Geselecteerde tekst
____________________

‘Geen gegraai, maar lekker snuffelen’
ReportageRuim honderdduizend kledingstukken vinden jaarlijks via de Alphense Kledingbank Groene Hart hun weg naar plaatsgenoten die het minder breed hebben. Tientallen vrijwilligers zorgen ervoor dat deze mensen in een grote modewinkel zonder kassa echt gezellig kunnen winkelen. ‘Geen gegraai dus, maar lekker snuffelen’ tussen nette rekken vol fleurige kleding, die voortdurend worden aangevuld.
Waar nog niet zo lang geleden een grote speelgoedwinkel zat, huist nu de Kledingbank Groene Hart. Midden in het Alphense centrum, de Aarhof, heeft de stichting voor de komende anderhalf à twee jaar een prachtig onderdak gevonden voor haar modewinkel zonder kassa. Want de Kledingbank is gratis voor mensen met een laag inkomen. Zo’n 2.100 mensen uit de gemeenten Alphen aan den Rijn, Kaag en Braassem en Nieuwkoop weten de Kledingbank inmiddels te vinden. Zij kiezen twee keer per jaar een nieuwe garderobe uit in de rekken vol geschonken kleding die op die manier een tweede leven krijgt.

____________________

[Aanwijsgegevens voor pagina en scherm]

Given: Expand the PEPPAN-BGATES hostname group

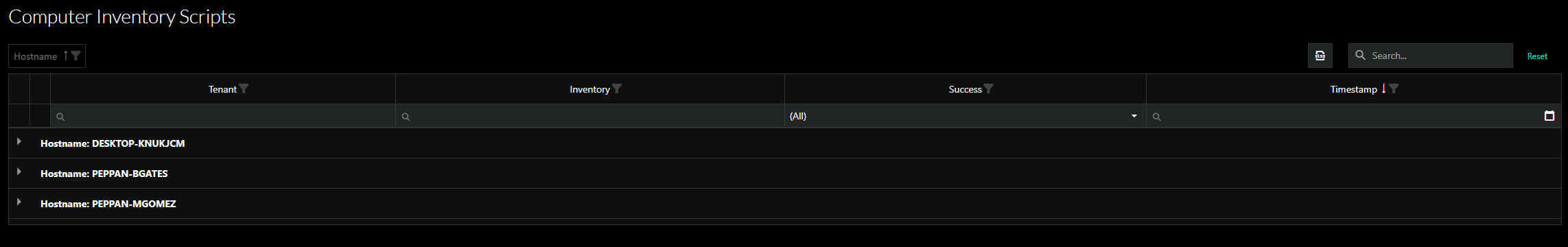Looking at the screenshot, I should (x=19, y=172).
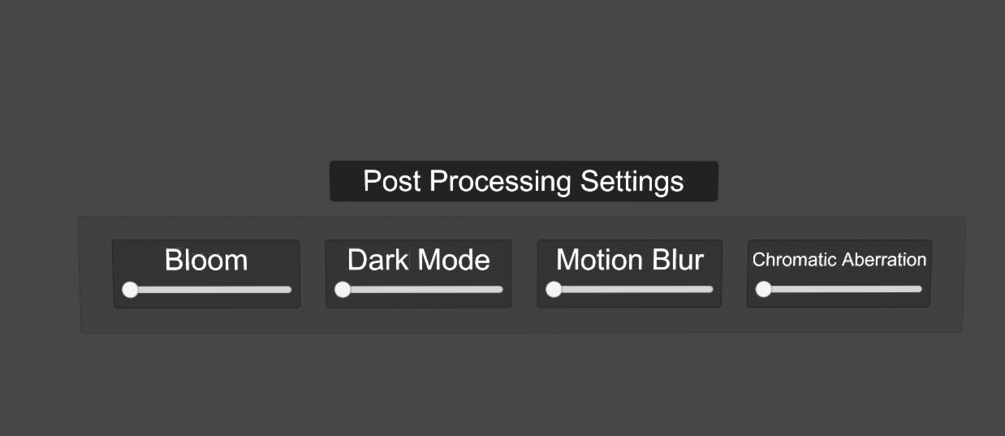Click the Dark Mode label
This screenshot has height=436, width=1005.
(418, 261)
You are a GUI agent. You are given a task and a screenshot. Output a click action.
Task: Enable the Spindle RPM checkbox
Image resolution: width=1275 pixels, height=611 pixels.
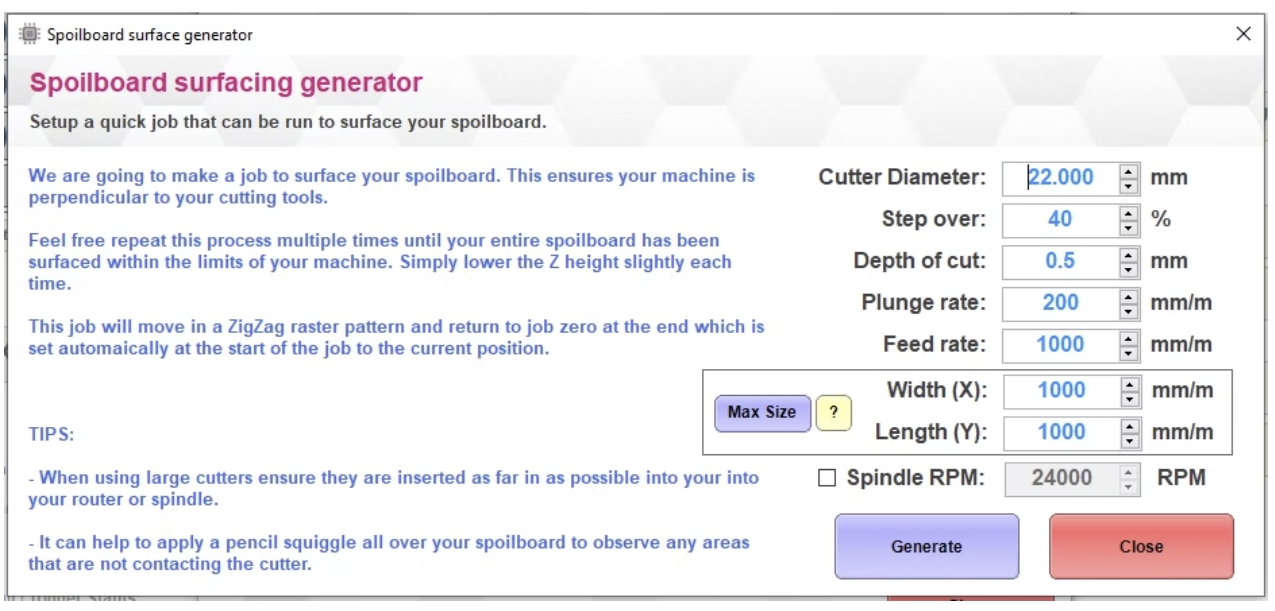(x=827, y=479)
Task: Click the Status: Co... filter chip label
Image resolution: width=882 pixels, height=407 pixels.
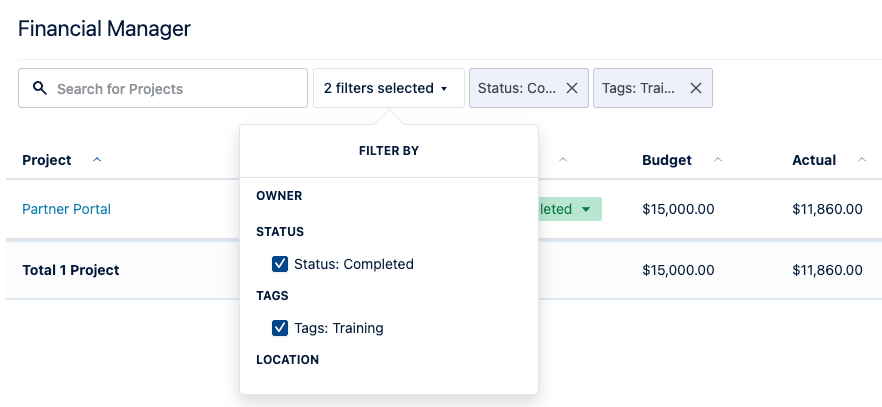Action: [517, 88]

____________________

Opdracht
Herhaal de volledige tekst over de Kledingbank Groene Hart woord voor woord.

Volledig antwoord
‘Geen gegraai, maar lekker snuffelen’
ReportageRuim honderdduizend kledingstukken vinden jaarlijks via de Alphense Kledingbank Groene Hart hun weg naar plaatsgenoten die het minder breed hebben. Tientallen vrijwilligers zorgen ervoor dat deze mensen in een grote modewinkel zonder kassa echt gezellig kunnen winkelen. ‘Geen gegraai dus, maar lekker snuffelen’ tussen nette rekken vol fleurige kleding, die voortdurend worden aangevuld.
Waar nog niet zo lang geleden een grote speelgoedwinkel zat, huist nu de Kledingbank Groene Hart. Midden in het Alphense centrum, de Aarhof, heeft de stichting voor de komende anderhalf à twee jaar een prachtig onderdak gevonden voor haar modewinkel zonder kassa. Want de Kledingbank is gratis voor mensen met een laag inkomen. Zo’n 2.100 mensen uit de gemeenten Alphen aan den Rijn, Kaag en Braassem en Nieuwkoop weten de Kledingbank inmiddels te vinden. Zij kiezen twee keer per jaar een nieuwe garderobe uit in de rekken vol geschonken kleding die op die manier een tweede leven krijgt.